Stored data section start
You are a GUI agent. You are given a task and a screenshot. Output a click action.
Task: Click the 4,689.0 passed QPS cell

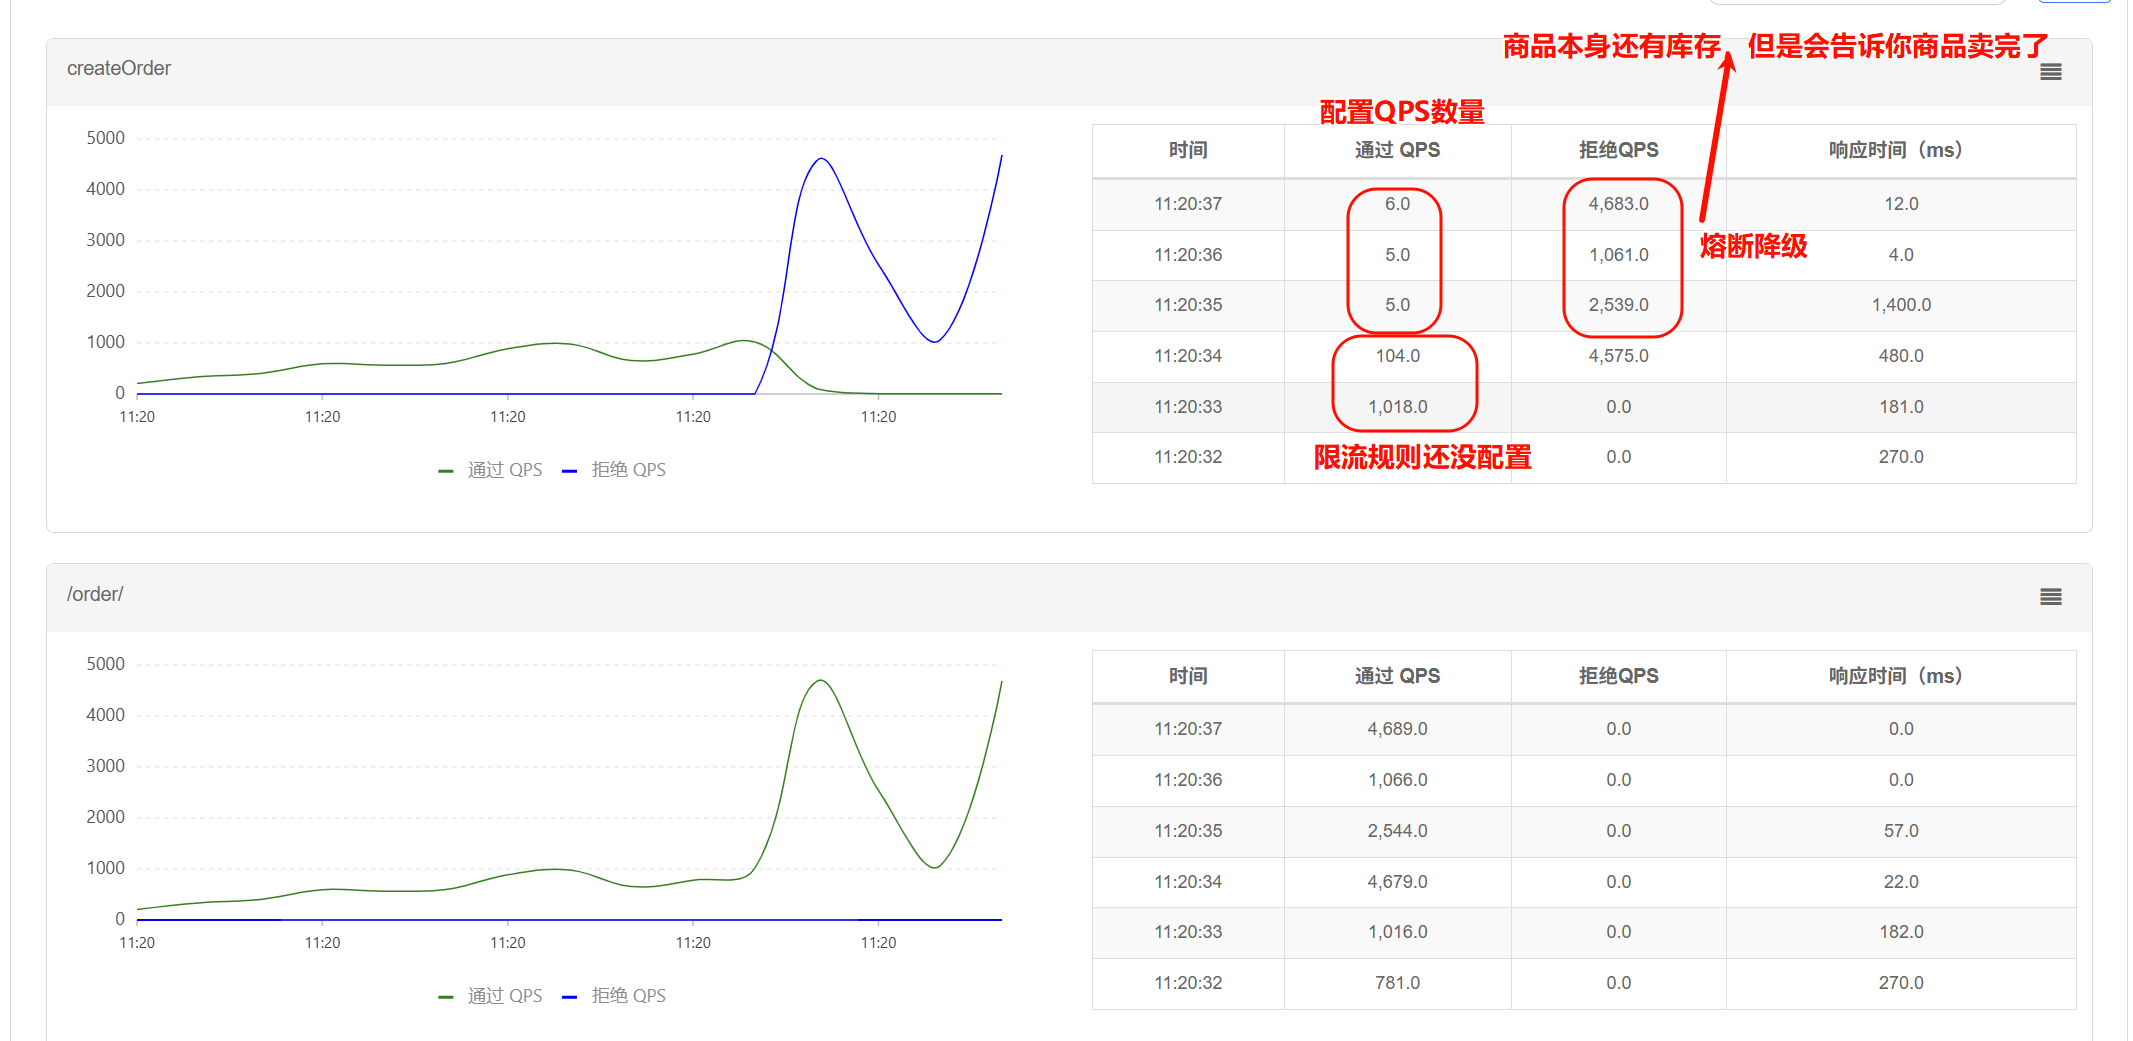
Stored data section end
Stored data section start
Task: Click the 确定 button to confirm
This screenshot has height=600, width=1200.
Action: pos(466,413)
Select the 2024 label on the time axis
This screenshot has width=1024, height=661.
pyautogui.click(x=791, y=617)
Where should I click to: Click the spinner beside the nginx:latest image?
Stored data section end
◆ Instructions to follow: As listed above, the lines from the line with "You are a GUI" to the line with "Task: Click the 4,689.0 passed QPS cell" are to be echoed exactly, with both ends included and nothing added.

◆ Result for this task:
You are a GUI agent. You are given a task and a screenshot. Output a click action.
Task: Click the 4,689.0 passed QPS cell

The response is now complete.